**Document text:**
<<<<

Deep inside what we perceive as solid matter, the landscape is anything but stationary. The interior of the building blocks of the atom’s nucleus — particles called hadrons that a high school student would recognize as protons and neutrons — are made up of a seething mixture of interacting quarks and gluons, known collectively as partons.
A group of physicists has now come together to map out these partons and disentangle how they interact to form hadrons. Based at the U.S. Department of Energy’s Thomas Jefferson National Accelerator Facility and known as the HadStruc Collaboration, these nuclear physicists have been working on a mathematical description of the interactions of partons. Their latest findings were recently published in the Journal of High Energy Physics.
“The HadStruc Collaboration is a group based out of the Jefferson Lab Theory Center and some of the nearby universities,” said HadStruc member Joseph Karpie, a postdoctoral researcher in Jefferson Lab’s Center for Theoretical and Computational Physics. “We have some people at William & Mary and Old Dominion University.”
Other collaboration members who are co-authors on the paper are Jefferson Lab scientists Robert Edwards, Colin Egerer, Eloy Romero and David Richards. The William & Mary Department of Physics is represented by Hervé Dutrieux, Christopher Monahan and Kostas Orginos, who also has a joint position at Jefferson Lab. Anatoly Radyushkin is also a Jefferson Lab joint faculty member affiliated with Old Dominion University, while Savvas Zafeiropoulos is at Université de Toulon in France.
A Strong Theory
The components of hadrons, called partons, are bound together by the strong interaction, one of the four fundamental forces of nature, along with gravity, electromagnetism and the weak force, which is observed in particle decay.
Karpie explained that the members of the HadStruc Collaboration, like many theoretical physicists worldwide, are trying to determine where and how the quarks and gluons are distributed within the proton. The group uses a mathematical approach known as lattice quantum chromodynamics (QCD) to calculate how the proton is constructed.
Dutrieux, a post-doctoral researcher at William & Mary, explained that the group’s paper outlines a three-dimensional approach to understanding the hadronic structure through the QCD lens. This approach was then carried out via supercomputer calculations.
The 3D concept is based on the notion of generalized parton distributions (GPDs). GPDs offer theoretical advantages over the structures as visualized through one-dimensional parton distribution functions (PDFs), an older QCD approach.
“Well, the GPD is much better in the sense that it allows you to elucidate one of the big questions we have about the proton, which is how its spin arises,” Dutrieux said. “The one-dimensional PDF gives you a very, very limited picture about that.”

>>>>

**Dataset section:**
<<<<

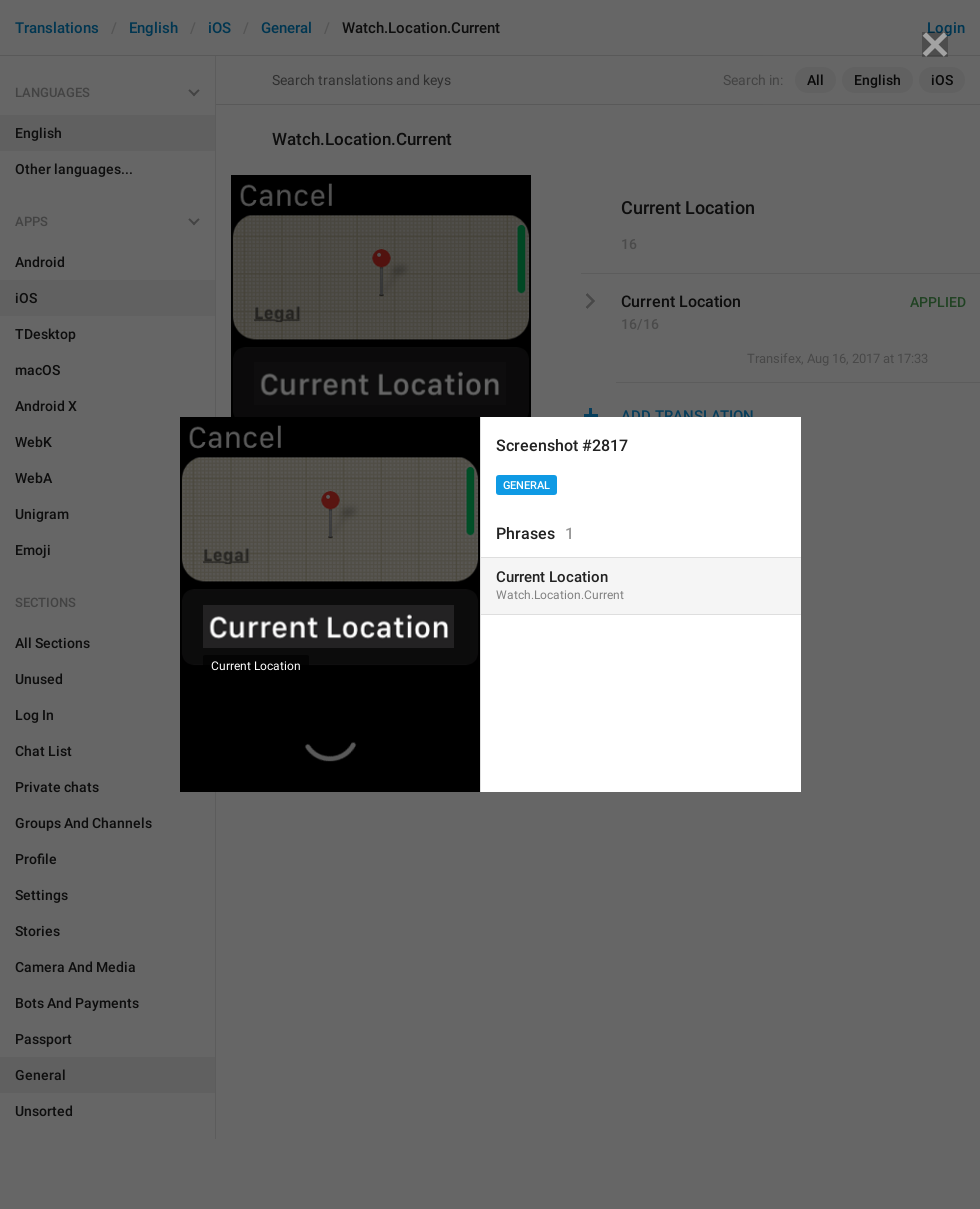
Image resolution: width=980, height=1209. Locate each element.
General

>>>>

**Exercises to complete:**
- A) Condense the paragraph of the HadStruc article that begins "A group of physicists has now come together," keeping its main facts.
- B) Quote the HadStruc article between "Karpie explained that" and "via supercomputer calculations.", inclusive.
Work only from the HadStruc article, not from the material.

**Complete answers:**
- A) The HadStruc Collaboration is a group of nuclear physicists based at the U.S. Department of Energy's Thomas Jefferson National Accelerator Facility. They are mapping partons and building a mathematical description of how partons interact to form hadrons. Their latest findings were recently published in the Journal of High Energy Physics.

- B)
Karpie explained that the members of the HadStruc Collaboration, like many theoretical physicists worldwide, are trying to determine where and how the quarks and gluons are distributed within the proton. The group uses a mathematical approach known as lattice quantum chromodynamics (QCD) to calculate how the proton is constructed.
Dutrieux, a post-doctoral researcher at William & Mary, explained that the group’s paper outlines a three-dimensional approach to understanding the hadronic structure through the QCD lens. This approach was then carried out via supercomputer calculations.